ESTRATTO DELLA PAGINA:
_ _ _ _

Quale sia la strada, comunque, la possibilità di orientarsi aumenta esponenzialmente la capacità di individuare le risorse nel contesto e di poter dare agli elementi di realtà un peso più rilevante, riuscendo a partecipare in modo attivo alle decisioni: sono tutti fattori che facilitano la possibilità di un "adattamento assunto" tra il proprio destino progettuale e i limiti e le opportunità del contesto.   


VIII    L'assunzione di quote più elevate di livelli di responsabilitA' circa le scelte e la gestione della malattia da parte del paziente: Tendenza a delegare il problema al solo competente contro maggiore rilevanza di processo a tutta la rete

Abbiamo accennato al vissuto di confusione e di isolamento reattivo che può cogliere una persona con malattia rara a seguito dell'aumento sconfinato della complicatezza dei compiti adattivi che egli si trova ad affrontare in un contesto non semplice: un sentiero spesso non chiaro, a volte addirittura ignoto, ancora tutta da battere. L'accordo sociale tra medico e paziente, che presuppone il potere della cura, nel suo livello esplicito, quanto in quello collusivo, nelle malattie rare si trova sconfermato. Certo non solo nelle malattie rare, ma in tutte le patologie croniche e prive di cura specifica. Tuttavia nelle malattie rare, a nostro avviso, esiste una trasgressione più di base che non quella al potere della cura. Un paziente con patologia rara scopre di avere una patologia, oltre che priva di terapie specifiche, soprattutto trascurata dall'interessamento della medicina: il che è un po' come dire che l'impotenza che ne deriva, qui, è per colpa. La colpa dell'indifferenza. Lo stesso paziente spesso scopre che le sue difficoltà sono trascurate anche dai servizi, essendo questi a livello di territorio molto dispersi, a livello di accesso non facilmente individuabili, e a livello di prestazioni spesso in sovraccarico di impegni. Inoltre, è opportuno rilevare che un paziente che trova difficoltà di orientamento e di accesso ai servizi sarà prevedibilmente un paziente che inizierà tardivamente gli interventi di cura, con tutte le precipitazioni del caso sull'andamento della malattia, e perdendo anche i possibili benefici di azioni di prevenzione.

In buona sostanza, le criticità delle malattie rare non possono essere poste nella sola mancanza di cure specifiche (condizione del resto comune anche ad altre patologie): a livello simbolico-affettivo queste affondano nelle potenti emozioni derivanti dal tradimento dell'accordo collusivo di "presa in carico", garantito dalla medicina. Ma non solo, perché anche nei servizi assistenziali la situazione non cambia di molto: si riscontrano molte difficoltà ad inserirsi in circuiti di reti formali, poiché questi sono frammentati sul territorio con dei legami così deboli che potrebbero intendersi quasi del tutto a carico dell'utente.

L'isolamento è la deriva meno auspicabile, ma tuttavia probabile della difficile condizione in cui sono situati i malati rari; difficile a tal punto che spesso non riesce ad essere sostenuta: fanno da corollario sentimenti di impotenza, perdita di speranza, il ritiro sociale, la passività e la rinuncia progettuale. Un costo per le persone, ma anche per la società, molto alto.

_ _ _ _

DATI:
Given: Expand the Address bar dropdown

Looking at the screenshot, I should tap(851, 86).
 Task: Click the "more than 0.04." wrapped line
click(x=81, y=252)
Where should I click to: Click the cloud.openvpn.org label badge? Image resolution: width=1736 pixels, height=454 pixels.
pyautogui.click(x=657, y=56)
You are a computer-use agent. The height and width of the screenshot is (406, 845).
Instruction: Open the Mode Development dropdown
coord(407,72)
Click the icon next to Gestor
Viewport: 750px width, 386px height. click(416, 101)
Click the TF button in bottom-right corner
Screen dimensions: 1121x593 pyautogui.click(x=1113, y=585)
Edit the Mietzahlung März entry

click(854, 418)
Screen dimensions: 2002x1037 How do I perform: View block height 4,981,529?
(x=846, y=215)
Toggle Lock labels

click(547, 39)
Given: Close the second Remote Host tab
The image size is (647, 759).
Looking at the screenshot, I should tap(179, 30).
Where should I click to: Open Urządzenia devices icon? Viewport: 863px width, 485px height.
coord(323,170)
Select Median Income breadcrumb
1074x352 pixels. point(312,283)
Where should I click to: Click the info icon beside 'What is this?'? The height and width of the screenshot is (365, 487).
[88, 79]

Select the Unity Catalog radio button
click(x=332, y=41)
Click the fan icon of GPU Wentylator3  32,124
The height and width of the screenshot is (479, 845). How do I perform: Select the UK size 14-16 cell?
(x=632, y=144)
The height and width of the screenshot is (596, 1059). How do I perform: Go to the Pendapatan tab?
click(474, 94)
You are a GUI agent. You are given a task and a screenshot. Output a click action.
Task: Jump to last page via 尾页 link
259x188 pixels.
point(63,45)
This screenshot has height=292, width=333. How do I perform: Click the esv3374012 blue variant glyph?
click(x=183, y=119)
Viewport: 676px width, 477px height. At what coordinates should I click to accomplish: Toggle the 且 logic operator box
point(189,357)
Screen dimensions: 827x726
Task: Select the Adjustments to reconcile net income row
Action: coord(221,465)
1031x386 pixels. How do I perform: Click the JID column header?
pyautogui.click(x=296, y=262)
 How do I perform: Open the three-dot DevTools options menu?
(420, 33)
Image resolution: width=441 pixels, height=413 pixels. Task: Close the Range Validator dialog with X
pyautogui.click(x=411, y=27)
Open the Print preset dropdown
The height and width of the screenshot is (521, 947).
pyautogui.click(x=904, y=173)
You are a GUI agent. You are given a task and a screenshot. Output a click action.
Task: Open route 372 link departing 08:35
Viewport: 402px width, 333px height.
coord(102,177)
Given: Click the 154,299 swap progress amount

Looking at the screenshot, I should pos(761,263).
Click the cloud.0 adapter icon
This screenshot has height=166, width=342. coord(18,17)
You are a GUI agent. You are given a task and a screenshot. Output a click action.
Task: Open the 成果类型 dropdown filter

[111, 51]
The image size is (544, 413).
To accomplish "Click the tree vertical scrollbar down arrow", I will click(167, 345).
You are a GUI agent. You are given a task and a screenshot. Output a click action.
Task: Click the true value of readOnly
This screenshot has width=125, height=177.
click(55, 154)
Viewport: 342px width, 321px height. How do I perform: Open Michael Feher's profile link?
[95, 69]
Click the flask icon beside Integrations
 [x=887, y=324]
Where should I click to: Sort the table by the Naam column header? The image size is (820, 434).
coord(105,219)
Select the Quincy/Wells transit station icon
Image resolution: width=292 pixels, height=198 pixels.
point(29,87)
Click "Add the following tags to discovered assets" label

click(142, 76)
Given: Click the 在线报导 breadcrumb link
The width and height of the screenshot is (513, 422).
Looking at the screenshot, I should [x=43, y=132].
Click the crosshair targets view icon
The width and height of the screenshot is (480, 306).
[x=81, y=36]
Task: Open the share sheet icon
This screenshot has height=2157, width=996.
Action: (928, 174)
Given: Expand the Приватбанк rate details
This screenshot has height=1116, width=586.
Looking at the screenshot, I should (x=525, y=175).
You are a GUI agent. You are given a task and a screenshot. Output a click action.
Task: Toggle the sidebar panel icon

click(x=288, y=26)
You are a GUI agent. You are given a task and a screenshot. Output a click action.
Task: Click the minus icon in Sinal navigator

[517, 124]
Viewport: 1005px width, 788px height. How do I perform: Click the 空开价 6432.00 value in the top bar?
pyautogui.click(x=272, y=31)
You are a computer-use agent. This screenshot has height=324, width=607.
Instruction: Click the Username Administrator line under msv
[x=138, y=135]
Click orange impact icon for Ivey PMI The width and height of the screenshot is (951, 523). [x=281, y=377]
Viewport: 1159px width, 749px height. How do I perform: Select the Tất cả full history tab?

_ _ _ _

CONSEGNE DELL'ESERCIZIO:
[a] Trascriva dal brano sulle malattie rare tutto il testo che va da "L'isolamento è la" fino a "società, molto alto.".
[b] Secondo il brano sulle malattie rare, quali sentimenti e atteggiamenti fanno da corollario all'isolamento dei malati rari?

RISPOSTE SCRITTE:
[a]
L'isolamento è la deriva meno auspicabile, ma tuttavia probabile della difficile condizione in cui sono situati i malati rari; difficile a tal punto che spesso non riesce ad essere sostenuta: fanno da corollario sentimenti di impotenza, perdita di speranza, il ritiro sociale, la passività e la rinuncia progettuale. Un costo per le persone, ma anche per la società, molto alto.

[b] Sentimenti di impotenza, perdita di speranza, ritiro sociale, passività e rinuncia progettuale.